A Guide: Debugging and Fixing a Memory Leak in Ruby on Rails


Memory leaks can be a nightmare to debug, especially in large-scale applications. They can cause the application to become slower over time and eventually crash. As a Ruby on Rails developer, I recently encountered a memory leak issue in one of my applications, and in this post, I will share my experience on how I found and fixed it.

Debugging with Memory Profiler Gem

When I first noticed the issue, I suspected that it might be caused by an old gem called Virtus, which had been deprecated for a couple of years. To confirm my suspicion, I used the Memory Profiler gem, which is a great tool for tracking memory usage in Ruby applications.
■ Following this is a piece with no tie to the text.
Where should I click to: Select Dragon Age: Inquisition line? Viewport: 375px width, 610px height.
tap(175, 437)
Originally we thought the memory leak might have originated in the HTTP client that communicates with an external API. So, we wrapped the code in a memory profiler block and ran a test multiple times. It appeared that Virtus was holding on to the most memory, but the amount was actually insignificant. Despite removing the gem, the memory usage continued to increase over time.

require 'memory_profiler'

report = MemoryProfiler.report do
	def request(http_method: :get, ...)


At one point during our investigation, we also tried wrapping various parts of our code in AppSignal instruments to help identify the memory leak. However, this approach didn't prove completely fruitful because we were looking in the wrong places.

Finding the Real Culprit

Stefan and I were actually pair programming on a completely different issue when he stumbled upon a possible solution to the memory leak problem. While we were brainstorming different ideas Stefan was searching through old GitHub issues when he stumbled upon one from March 2014 that sounded similar to our problem. After digging deeper, we found out that the issue had been fixed just 10 hours before he found the thread. It turned out to be the prepend_view_path that was causing the leak.
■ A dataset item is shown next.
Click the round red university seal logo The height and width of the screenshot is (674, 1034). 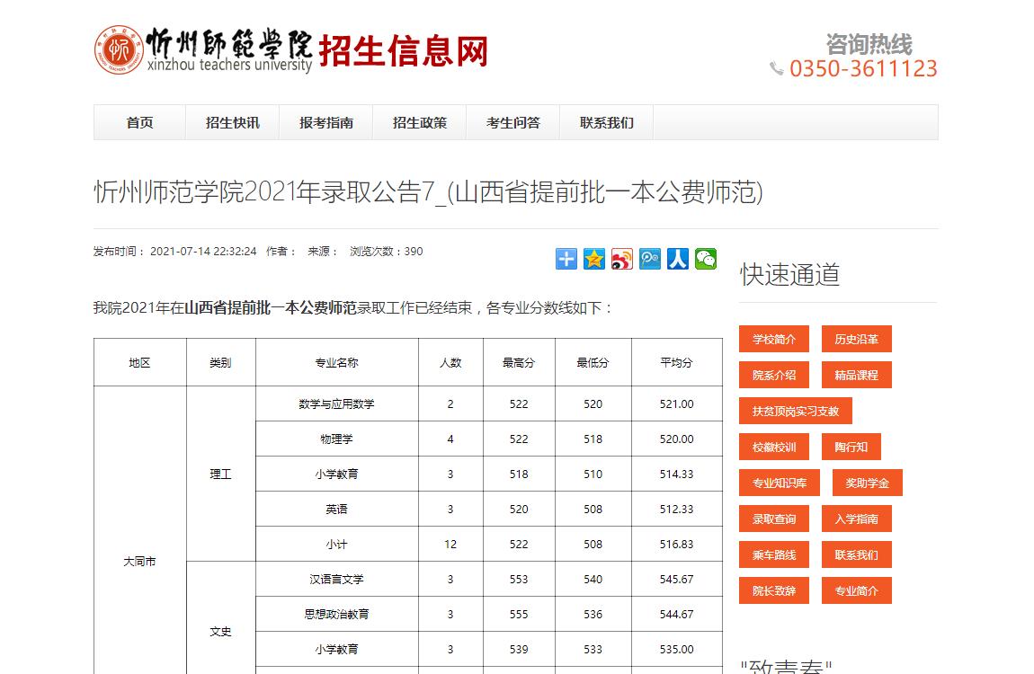119,49
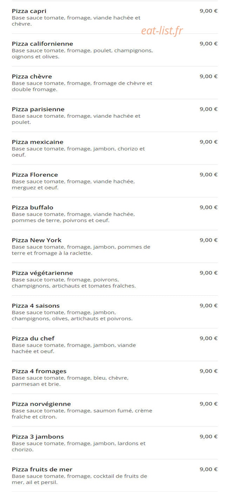Click the Pizza norvégienne saumon fumé description

point(82,414)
The reason why it’s hard to find these is because it’s an application running as a CMS with each business having its own themes. That’s why we’ve used the prepend view path.

Fixing the Issue

With Stefan's programmatic approach to problem solving and his experience with Rails, we were able to find a solution to the memory leak issue in our application. Stefan discovered an article that showed how to patch the prepend_view_path method, which was causing the memory leak. After applying the patch, the issue was resolved.

RESOLVER_CACHE = Concurrent::Map.new

def prepend_view_path(path)
  resolver = RESOLVER_CACHE.fetch_or_store(path) do

  # <https://github.com/rails/rails/issues/14301#issuecomment-771651933>
  resolver.clear_cache unless ActionView::Resolver.caching?
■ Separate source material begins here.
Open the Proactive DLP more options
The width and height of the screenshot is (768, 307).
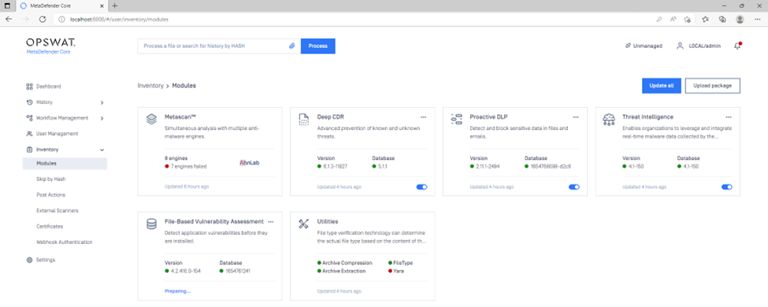point(576,117)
Finding and fixing a memory leak in a Ruby on Rails application can be a challenging task, but with the right tools and knowledge, it can be achieved. However, tools like the memory profiling gem are helpful, but are often limited to looking at specific pieces of code or endpoints, which can make it difficult to track down elusive memory leaks. If you’d hit a different endpoint than the troublemaker, it is almost impossible to find this problem. Ultimately, it was Stefan's thorough research that led to the discovery of the real culprit and a solution to the problem. It is important for developers to stay up-to-date with the latest tools and best practices to ensure that their applications are performant and scalable.